Tú eres mi hijo amado, en ti me complazco.
TÚ ERES MI HIJO AMADO, EN TI ME COMPLAZCO
(12 de enero de 2025)
Evangelio de Lucas (3, 15-16.21-22) Link al texto.
Aunque leamos muchas veces un texto evangélico, siempre podremos sacarle partido para alimentar nuestra espiritualidad cristiana. Si reflexionamos un poco y nos detenemos con paz.
En esta escena del bautismo del Señor, momento decisivo en la vida de Jesús, se confirma su decisión de entregarse a los humildes con una frase que se toma de los viejos cantos del siervo de Isaías (42,1): TÚ ERES MI HIJO AMADO, EN TI ME COMPLAZCO. ¿Qué quiere decir esto?
Nosotros los cristianos no creemos en Dios en general, sino de un modo particular y concreto: creemos en el Dios de Jesús, el que Jesús nos ha desvelado, el que aparece en los evangelios: el Dios del perdón generoso, de la paz sosegante, de la acogida sin exigencias, de la generosidad probada, de la ternura que va más allá de las leyes, etc. En ese Dios creemos.
Ese Dios es Dios de todos, pero no del mismo modo: se pone del lado del pobre para sostenerlo y, desde ahí, conmina al poderoso para que se apee de su superioridad a que causa tanto dolor a los humildes. Aunque nos parezca inapropiado decirlo, el de Jesús es un DIOS PARCIAL, la parcialidad de uno que, en las duras palabras de María que no podemos edulcorar, “derriba del trono a los poderosos y enaltece a los humildes”.
Si entendiéramos bien esto podríamos animarnos a unos comportamientos contraculturales, proféticos, sugerentes:
• Nos desplazaríamos hacia las pobrezas: porque podemos desplazarnos desde la posición en la que ahora mismo estamos, sea cual sea. Preguntémonos hacia dónde nos inclinamos, si hacia el brillo y el poder o hacia la sencillez y la entrega. “Que os tire lo humilde” dice san Pablo (Rom 12,16).
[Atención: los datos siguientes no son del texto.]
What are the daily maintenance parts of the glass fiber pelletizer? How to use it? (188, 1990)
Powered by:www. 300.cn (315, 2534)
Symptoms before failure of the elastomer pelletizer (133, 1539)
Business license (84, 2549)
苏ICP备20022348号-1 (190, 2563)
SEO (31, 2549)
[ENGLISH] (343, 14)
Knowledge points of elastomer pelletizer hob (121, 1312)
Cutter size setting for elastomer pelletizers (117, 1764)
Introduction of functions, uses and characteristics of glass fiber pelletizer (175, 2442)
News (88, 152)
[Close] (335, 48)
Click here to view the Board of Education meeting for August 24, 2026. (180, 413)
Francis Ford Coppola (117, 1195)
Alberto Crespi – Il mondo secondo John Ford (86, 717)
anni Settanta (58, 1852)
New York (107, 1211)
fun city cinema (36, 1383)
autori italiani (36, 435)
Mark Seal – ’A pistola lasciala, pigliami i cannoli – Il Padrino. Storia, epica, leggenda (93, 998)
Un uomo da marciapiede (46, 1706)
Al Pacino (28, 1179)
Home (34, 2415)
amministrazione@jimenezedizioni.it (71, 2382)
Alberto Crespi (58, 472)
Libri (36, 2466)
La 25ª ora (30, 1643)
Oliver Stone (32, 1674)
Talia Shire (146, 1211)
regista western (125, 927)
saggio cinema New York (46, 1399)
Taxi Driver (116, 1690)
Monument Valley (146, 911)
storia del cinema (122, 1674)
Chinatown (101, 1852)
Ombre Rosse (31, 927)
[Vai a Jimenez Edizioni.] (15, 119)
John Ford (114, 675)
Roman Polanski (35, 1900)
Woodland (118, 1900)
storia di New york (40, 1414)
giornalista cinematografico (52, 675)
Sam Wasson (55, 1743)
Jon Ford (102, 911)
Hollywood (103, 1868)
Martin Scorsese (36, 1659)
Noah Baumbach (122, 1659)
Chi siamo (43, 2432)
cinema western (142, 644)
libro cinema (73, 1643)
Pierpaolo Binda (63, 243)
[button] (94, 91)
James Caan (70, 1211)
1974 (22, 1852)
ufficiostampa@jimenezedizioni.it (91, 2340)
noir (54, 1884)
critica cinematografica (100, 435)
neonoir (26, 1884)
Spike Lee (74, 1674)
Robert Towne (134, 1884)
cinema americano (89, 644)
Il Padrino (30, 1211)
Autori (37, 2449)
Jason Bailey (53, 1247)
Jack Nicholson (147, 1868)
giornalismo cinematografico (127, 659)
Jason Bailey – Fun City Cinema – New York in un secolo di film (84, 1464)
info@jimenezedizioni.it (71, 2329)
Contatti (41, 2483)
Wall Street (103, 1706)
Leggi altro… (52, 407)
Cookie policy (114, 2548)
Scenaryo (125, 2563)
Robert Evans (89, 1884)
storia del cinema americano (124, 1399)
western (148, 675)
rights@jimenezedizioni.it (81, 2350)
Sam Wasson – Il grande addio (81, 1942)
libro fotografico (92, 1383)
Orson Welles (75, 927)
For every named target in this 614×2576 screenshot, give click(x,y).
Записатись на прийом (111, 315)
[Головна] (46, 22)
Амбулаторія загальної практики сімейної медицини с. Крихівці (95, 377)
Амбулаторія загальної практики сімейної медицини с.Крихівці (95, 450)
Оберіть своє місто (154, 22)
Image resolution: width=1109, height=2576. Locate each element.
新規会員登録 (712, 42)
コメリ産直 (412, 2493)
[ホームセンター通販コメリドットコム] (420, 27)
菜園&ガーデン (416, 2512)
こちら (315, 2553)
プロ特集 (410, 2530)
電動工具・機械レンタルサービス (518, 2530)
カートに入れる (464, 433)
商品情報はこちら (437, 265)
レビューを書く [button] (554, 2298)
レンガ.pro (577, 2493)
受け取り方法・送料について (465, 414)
• Soñaríamos un mundo de igualdad real: de fraternidad igualitaria, de economía equitativa, de relación justa. Descreer de estos sueños es arrinconar las utopías de Jesús.
• Nos implicaríamos en causas que parecen perdidas: pero que están el corazón de las personas. Aunque no hayamos llegado a ellas, no están perdidas: la causa de la casa común, de la fraternidad social, de la justicia universal, de la reparación debida a las víctimas, etc.
El viejo cantor Labordeta decía sobre la injusticia social en sus jotas de ronda que «Si esto es lo que manda Dios,/ que venga santa Lucía / y cure a Nuestro Señor / de tan tremenda miopía». Dios no tiene miopía para ver la injusticia y ponerse de su lado. Está siempre ahí porque ve y se duele de la lentitud con la que la humanidad progresa en el camino de la justicia.
No seamos excluyentes: todo el mundo puede acceder a la propuesta de Jesús. Pero eso sí, hay que situarse, como el Dios de Jesús, en el lado de las pobrezas. Quitarle este potencial “revolucionario” al Evangelio, por trasnochado que parezca, es matarlo.